NUR-SULTAN – Dismantling the nuclear arsenal that Kazakhstan inherited after the collapse of the Soviet Union has been proven to be a visionary, wise and noble decision, said Executive Secretary of the Comprehensive Nuclear Test Ban Treaty Organization (CTBTO) Robert Floyd at an Aug. 27 press briefing in Nur-Sultan devoted to the 30th anniversary of the closure of the Semipalatinsk test site and organized by the Kazakh Ministry of Foreign Affairs.
“The number of nuclear tests conducted in Kazakhstan equals 2,500 Hiroshima bombs,” said Floyd, noting the lasting impact on human health.
Aug. 29 marks 30 years since Kazakhstan made a landmark decision to close the Semipalatinsk test site, where the Soviet Union conducted nearly 450 nuclear tests between 1949 to 1989. Nearly 1.5 million people bore the devastating consequences from the nuclear testing. Families that lived close to the test site are known to have higher rates of cancer, different pathological conditions, and higher rates of suicide, among other effects.

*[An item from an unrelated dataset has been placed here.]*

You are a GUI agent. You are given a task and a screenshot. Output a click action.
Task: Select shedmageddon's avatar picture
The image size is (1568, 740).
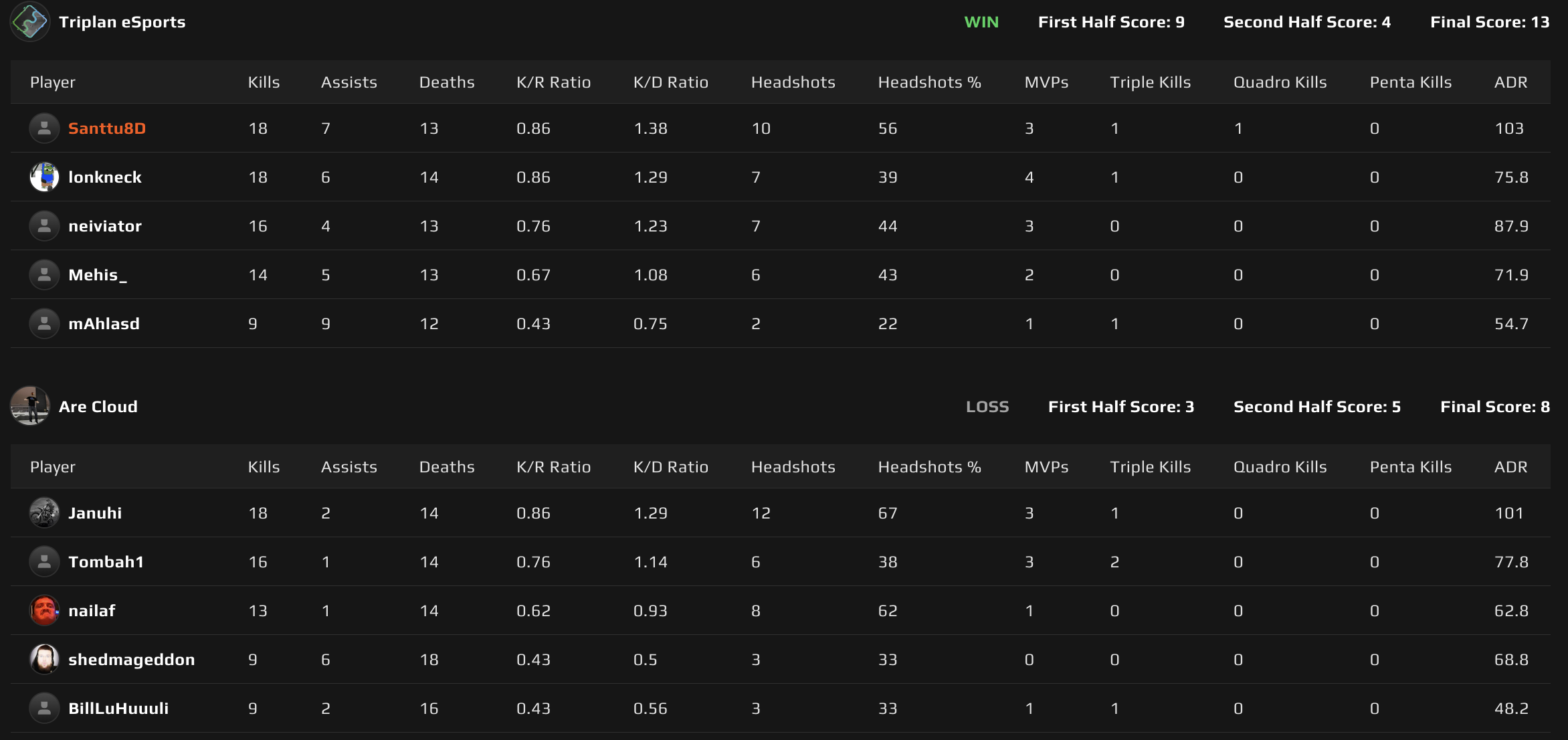click(x=43, y=659)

At Kazakhstan’s initiative, Aug. 29 has been designated by the United Nations in 2009 as the International Day Against Nuclear Testing, a measure aimed at raising public awareness about the effects of nuclear testing and the need to eliminate them in a broader effort to achieve a nuclear-weapon-free world.

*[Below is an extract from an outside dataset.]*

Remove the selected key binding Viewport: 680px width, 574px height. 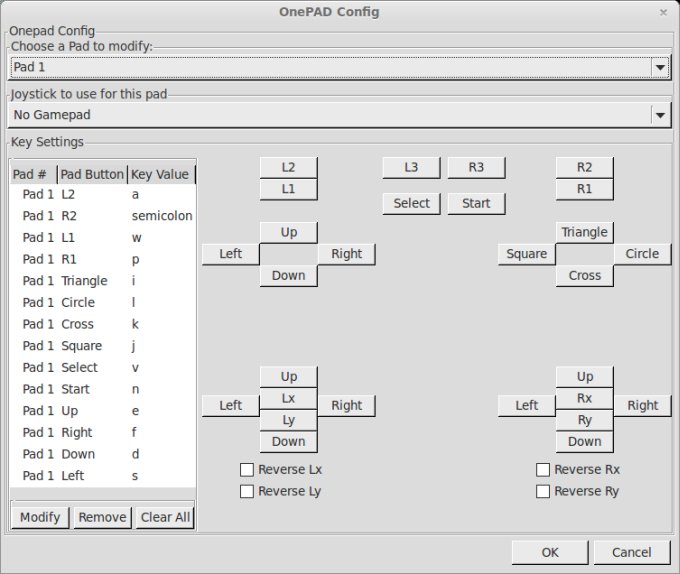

This year also marks 15 years since the establishment of Central Asia’s nuclear-weapon-free zone.
Floyd, for whom the visit to the Kazakh capital is his first since his appointment to the post, said that Sept. 24 will mark another important date in global nuclear disarmament and non-proliferation – 25 years since the Comprehensive Nuclear Test Ban Treaty was opened for signature. So far, the treaty has 185 signatures and 170 ratifications, but still has no signatures from the world’s major nuclear powers.

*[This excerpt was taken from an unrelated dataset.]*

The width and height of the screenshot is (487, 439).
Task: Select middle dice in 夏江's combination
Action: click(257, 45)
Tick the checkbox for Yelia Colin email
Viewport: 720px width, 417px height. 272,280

As part of his visit to Kazakhstan, Floyd visited the Semipalatinsk test site with foreign journalists and met with Kazakh Foreign Minister Mukhtar Tileuberdi. The two adopted a joint statement, where they emphasized the significance of Kazakhstan’s decision and urged the states that have not yet signed or ratified the treaty to do so.
Floyd also met with President Kassym-Jomart Tokayev on Friday, Aug. 27. Tokayev reaffirmed the country’s commitment to close cooperation with the CTBTO and said that Kazakhstan will remain a close and reliable partner of the organization.
Speaking at the briefing, Deputy Foreign Minister Akan Rakhmetullin said nuclear disarmament and non-proliferation are among the main priorities of the foreign policy of Kazakhstan.
He added that though work has begun to rehabilitate the lands, they are still not suitable for agricultural purposes or any other economic activities.
But the region is not the only one affected by the nuclear testing, said Chair of Kazakhstan’s Foreign Policy Institute Bolat Nurgaliyev, who is a veteran diplomat who took part in many negotiations that took place in the 1990s on this issue.
“There were areas that hosted the testing and other areas that were affected by nuclear radiation, including other regions – Pavlodar, Karaganda, Semipalatinsk,” said Nurgaliyev.
According to Nurgaliyev, Kazakhstan also calls on the world to “get rid of all nuclear weapons per se, once and for all.”